Study Guide - Smart Notes

Tailored notes based on your materials, expanded with key definitions, examples, and context.

Lipid Structure and Function

Definition and Properties of Lipids

Lipids are a diverse group of hydrophobic organic molecules characterized by their insolubility in water due to a high proportion of nonpolar carbon-carbon (C–C) and carbon-hydrogen (C–H) bonds.

  • Hydrocarbons: Chains or rings of carbon atoms bonded to hydrogen; these are hydrophobic because electrons are shared equally in C–H bonds, resulting in nonpolarity.

  • Insolubility: Lipids do not dissolve in water, making them essential for forming biological membranes.

Fatty Acids and Isoprenoids

Fatty acids are long hydrocarbon chains bonded to a carboxyl (–COOH) functional group. Isoprenoids are branched hydrocarbons derived from isoprene units.

  • Fatty Acids: Typically contain 14–20 carbon atoms and can be saturated (no double bonds) or unsaturated (one or more double bonds).

  • Isoprenoids: Serve as building blocks for important biological molecules such as cholesterol and certain vitamins.

Saturation and Physical State of Lipids

The degree of saturation in hydrocarbon chains affects the physical properties of lipids.

  • Saturated Lipids: Have no double bonds; highly saturated lipids are solid at room temperature (e.g., butter). Saturated lipids with long hydrocarbon tails (waxes) are stiff solids.

  • Unsaturated Lipids: Contain one or more double bonds, causing kinks in the chain; highly unsaturated lipids are liquid (oils) at room temperature (e.g., safflower oil).

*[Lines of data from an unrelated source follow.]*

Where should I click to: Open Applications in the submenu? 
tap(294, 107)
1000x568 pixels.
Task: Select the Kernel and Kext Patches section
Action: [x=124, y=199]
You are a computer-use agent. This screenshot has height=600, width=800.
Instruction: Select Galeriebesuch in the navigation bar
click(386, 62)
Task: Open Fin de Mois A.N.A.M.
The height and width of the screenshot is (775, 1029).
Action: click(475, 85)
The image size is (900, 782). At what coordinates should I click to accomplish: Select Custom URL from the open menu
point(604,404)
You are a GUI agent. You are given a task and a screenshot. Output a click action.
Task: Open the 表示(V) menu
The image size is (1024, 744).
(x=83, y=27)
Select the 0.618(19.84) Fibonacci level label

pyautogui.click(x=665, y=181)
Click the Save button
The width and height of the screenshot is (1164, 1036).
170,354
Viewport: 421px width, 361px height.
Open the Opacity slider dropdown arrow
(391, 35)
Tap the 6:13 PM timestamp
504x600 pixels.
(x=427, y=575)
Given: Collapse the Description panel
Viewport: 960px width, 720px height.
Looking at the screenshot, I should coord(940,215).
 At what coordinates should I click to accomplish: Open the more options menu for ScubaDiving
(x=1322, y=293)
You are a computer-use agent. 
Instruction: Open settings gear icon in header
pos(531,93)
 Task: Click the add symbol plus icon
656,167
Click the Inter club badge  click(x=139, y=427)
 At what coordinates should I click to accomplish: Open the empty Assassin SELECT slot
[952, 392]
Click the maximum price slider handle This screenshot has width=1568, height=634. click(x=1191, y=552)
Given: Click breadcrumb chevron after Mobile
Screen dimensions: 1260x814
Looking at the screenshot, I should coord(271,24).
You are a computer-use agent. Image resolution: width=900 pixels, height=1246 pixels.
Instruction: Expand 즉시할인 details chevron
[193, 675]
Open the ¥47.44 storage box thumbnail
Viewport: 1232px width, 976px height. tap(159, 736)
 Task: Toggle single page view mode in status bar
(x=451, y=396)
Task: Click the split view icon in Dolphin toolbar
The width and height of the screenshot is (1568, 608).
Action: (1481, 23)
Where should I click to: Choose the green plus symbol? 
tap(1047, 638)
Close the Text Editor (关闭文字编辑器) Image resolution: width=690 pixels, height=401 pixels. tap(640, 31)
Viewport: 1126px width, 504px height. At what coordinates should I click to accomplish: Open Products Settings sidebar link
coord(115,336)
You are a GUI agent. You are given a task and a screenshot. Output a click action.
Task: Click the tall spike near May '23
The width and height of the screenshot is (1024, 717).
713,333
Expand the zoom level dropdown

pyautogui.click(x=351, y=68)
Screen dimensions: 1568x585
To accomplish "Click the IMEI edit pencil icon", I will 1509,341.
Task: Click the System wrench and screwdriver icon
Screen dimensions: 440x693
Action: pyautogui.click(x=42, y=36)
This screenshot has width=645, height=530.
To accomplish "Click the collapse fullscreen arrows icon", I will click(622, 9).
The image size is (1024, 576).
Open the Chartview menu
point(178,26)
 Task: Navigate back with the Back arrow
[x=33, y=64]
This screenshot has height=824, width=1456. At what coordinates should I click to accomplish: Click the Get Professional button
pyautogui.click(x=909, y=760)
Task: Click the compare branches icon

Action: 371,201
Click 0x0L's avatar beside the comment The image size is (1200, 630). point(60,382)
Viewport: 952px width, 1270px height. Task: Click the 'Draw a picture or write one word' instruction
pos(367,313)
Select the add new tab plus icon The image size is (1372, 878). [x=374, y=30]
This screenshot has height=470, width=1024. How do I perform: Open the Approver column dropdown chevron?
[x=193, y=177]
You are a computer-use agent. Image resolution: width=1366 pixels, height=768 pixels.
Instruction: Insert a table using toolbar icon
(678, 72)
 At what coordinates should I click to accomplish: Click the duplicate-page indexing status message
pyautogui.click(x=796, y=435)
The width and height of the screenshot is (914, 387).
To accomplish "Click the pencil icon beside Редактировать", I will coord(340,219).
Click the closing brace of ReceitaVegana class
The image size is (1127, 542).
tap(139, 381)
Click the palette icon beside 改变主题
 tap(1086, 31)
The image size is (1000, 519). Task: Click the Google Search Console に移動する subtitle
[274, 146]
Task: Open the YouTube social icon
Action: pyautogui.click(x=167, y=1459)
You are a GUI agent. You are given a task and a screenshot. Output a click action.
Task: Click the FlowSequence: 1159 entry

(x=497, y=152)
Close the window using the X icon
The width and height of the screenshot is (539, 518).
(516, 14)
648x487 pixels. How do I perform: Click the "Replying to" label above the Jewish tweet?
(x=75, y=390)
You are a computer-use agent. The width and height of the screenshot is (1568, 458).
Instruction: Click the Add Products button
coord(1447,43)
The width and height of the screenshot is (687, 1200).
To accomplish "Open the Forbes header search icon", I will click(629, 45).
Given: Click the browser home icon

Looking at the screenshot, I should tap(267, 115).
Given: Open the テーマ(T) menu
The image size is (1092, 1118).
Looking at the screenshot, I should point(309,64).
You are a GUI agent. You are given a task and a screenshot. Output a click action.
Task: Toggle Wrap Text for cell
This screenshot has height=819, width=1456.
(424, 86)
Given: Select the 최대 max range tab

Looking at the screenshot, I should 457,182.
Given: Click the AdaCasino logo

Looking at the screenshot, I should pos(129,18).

  • Hydrogenation: The process of adding hydrogen to unsaturated fats, making them more saturated and solid at room temperature (e.g., partially hydrogenated oils like Crisco).

Example: Naturally occurring safflower oil is more liquid at room temperature because it has more double bonds (is less saturated) than partially hydrogenated safflower oil.

Types of Lipids in Cells

Major Classes of Lipids

Cells contain three major types of lipids, each with distinct structures and functions:

  • Steroids

  • Fats

  • Phospholipids

Steroids

Steroids are distinguished by a bulky, four-ring structure and differ by functional groups attached to the rings.

  • Examples: Hormones such as estrogen and testosterone; cholesterol, a key component of plasma membranes.

  • Structure: Four fused carbon rings with various functional groups.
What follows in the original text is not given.